Les dermatophytes sont des champignons filamenteux microscopiques qui se caractérisent principalement par leur affinité particulière pour la kératine. Ce sont des eumycètes appartenant à la classe des Ascomycètes ; leur reproduction asexuée, observée sur les cultures au laboratoire, permet de décrire trois genres : Epidermophyton, Microsporum et Trichophyton. Ils sont à l’origine, chez l’homme et l’animal, de lésions superficielles touchant la peau glabre (épidermophyties), les ongles (onychomycoses), les poils (folliculites) ou les cheveux (teignes).
La teigne du cuir chevelu en particulier nécessite un traitement spécifique[3,4]. Gräser et al, ont cité plusieurs raisons pour lesquelles l’identification des dermatophytes jusqu’au niveau de l’espèce est importante [5]. Premièrement, ils ont donné les circonstances épidémiologiques favorisant la réinfection. En effet, Microsporum canis indique généralement une source animale, tandis que Nannizzia gypsea (ex M. gypseum), causant des lésions similaires, indique un contact avec un sol contaminé. Cette identification de la source de l’infection est importante pour une meilleure prise en charge.

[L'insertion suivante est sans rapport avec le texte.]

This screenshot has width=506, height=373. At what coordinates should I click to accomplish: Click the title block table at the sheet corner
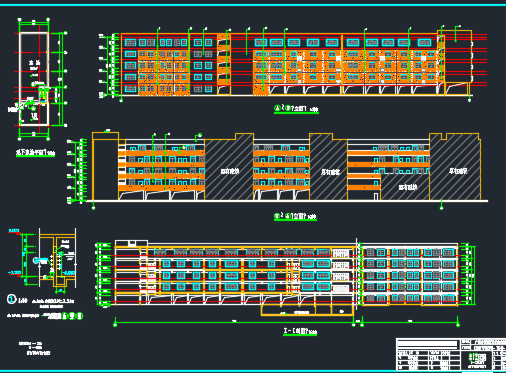451,355
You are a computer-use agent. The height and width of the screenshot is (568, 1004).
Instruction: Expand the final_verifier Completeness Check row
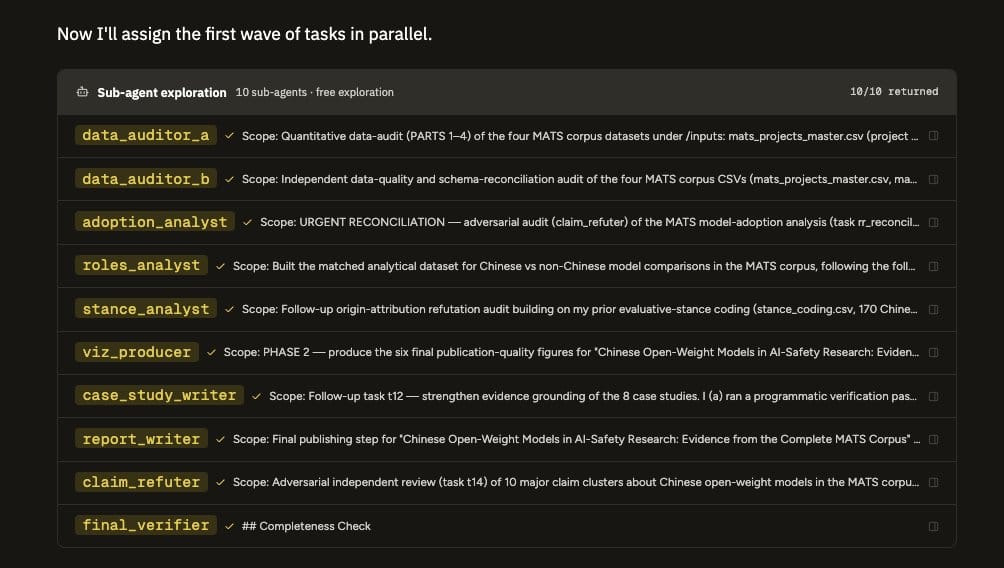tap(507, 526)

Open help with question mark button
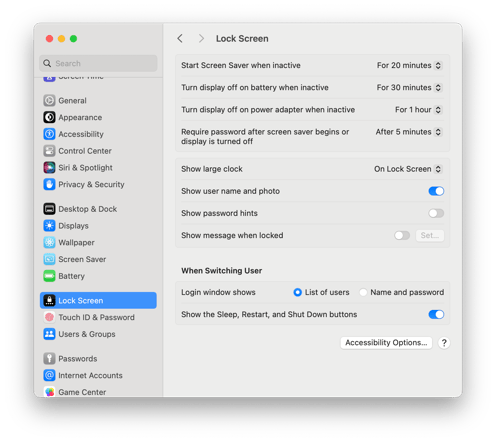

Deuxièmement, ils ont invoqué les schémas thérapeutiques spécifiques qui peuvent différer selon les espèces de dermatophytes; par exemple, Trichophyton tonsurans agent de teigne du cuir chevelu a tendance à nécessiter des temps de traitement plus courts que M. canis qui, dans une certaine mesure, évite l’exposition au médicament en formant des arthroconidies à l’extérieur de la tige du cheveu. Troisièmement, la distinction des dermatophytes des pseudo dermatophytes qui ne répondent pas au traitement anti-dermatophytique et provoquant des pseudermatophytoses, a été soulignée en particulier dans l’onychomycose. L’exemple classique est une pseudermatophytose à Neoscytalidium dimidiatum. De même, les dermatophytes doivent être distingués des champignons non pathogènes ressemblant aux dermatophytes, tels que T. terrestre, Aphanoascus fulvescens et Myriodontium keratinophilum, se développant régulièrement à partir de lésions dermatophytiques.
Récemment, la résistance à la terbinafine des isolats cliniques de Trichophyton est de plus en plus signalée en Asie, en particulier en Inde [6]. D’où encore l’importance de l’identification des dermatophytes jusqu’au niveau de l’espèce.
Les isolats de dermatophytes peuvent être identifiés jusqu’au genre et/ou à l’espèce par des méthodes phénotypiques, basées sur l’étude de leurs aspects macroscopiques et microscopiques ainsi que des tests biochimiques tels que le test à l’uréase de Christiansen’s [3]. Ces méthodes phénotypiques peuvent être précises lorsqu’elles sont effectuées par des techniciens qualifiés, en utilisant des référentiels normalisés pour reconnaître et identifier les caractéristiques exactes de l’espèce [7]. Toutefois, cette identification morphologique des espèces de dermatophytes en culture peut être parfois difficile ou incertaine car il existe des variations d’un isolat à l’autre et des caractères qui se chevauchent entre les espèces [4]. C’est pourquoi il est nécessaire de développer des méthodes plus fiables d’identification des dermatophytes.
De plus en plus, des techniques de biologie moléculaire sont adaptées à l’identification des dermatophytes et sont plus efficaces que les tests classiques [8]. Plusieurs techniques d’analyse du génome des dermatophytes ont été proposées, et la stratégie basée sur le séquençage de fragments génomiques standardisés (Barcoding ou code-barres ADN) est très utile pour une identification précise. Elles s’intègrent progressivement aux cotés des méthodes mycologiques classiques, tendant à se généraliser dans les laboratoires spécialisés dans le diagnostic et le suivi des infections fongiques. Le polymorphisme des espaceurs internes transcrits (ITS1 et ITS2) flanquant la séquence d’ADN codant pour l’ADNr 5.8S est très sensible et fiable pour distinguer les différentes espèces de dermatophytes [4, 8]. C’est dans ce contexte que nous nous sommes proposés de réaliser cette étude avec comme objectif principal de comparer les résultats de l’identification phénotypique et celle moléculaire par une analyse des séquences nucléotidiques de la région des espaceurs internes transcrits (ITS) d’une collection des souches cliniques de dermatophytes isolées au laboratoire de Parasitologie et Mycologie (LPM) de l’hôpital Aristide Le Dantec (HALD) de Dakar, Sénégal en 2017. Les objectifs secondaires seront de :
– répartir les souches de dermatophytes selon leur site d’isolement ;
– spécifier les concordances et discordances d’identification entre les méthodes phénotypique et moléculaire.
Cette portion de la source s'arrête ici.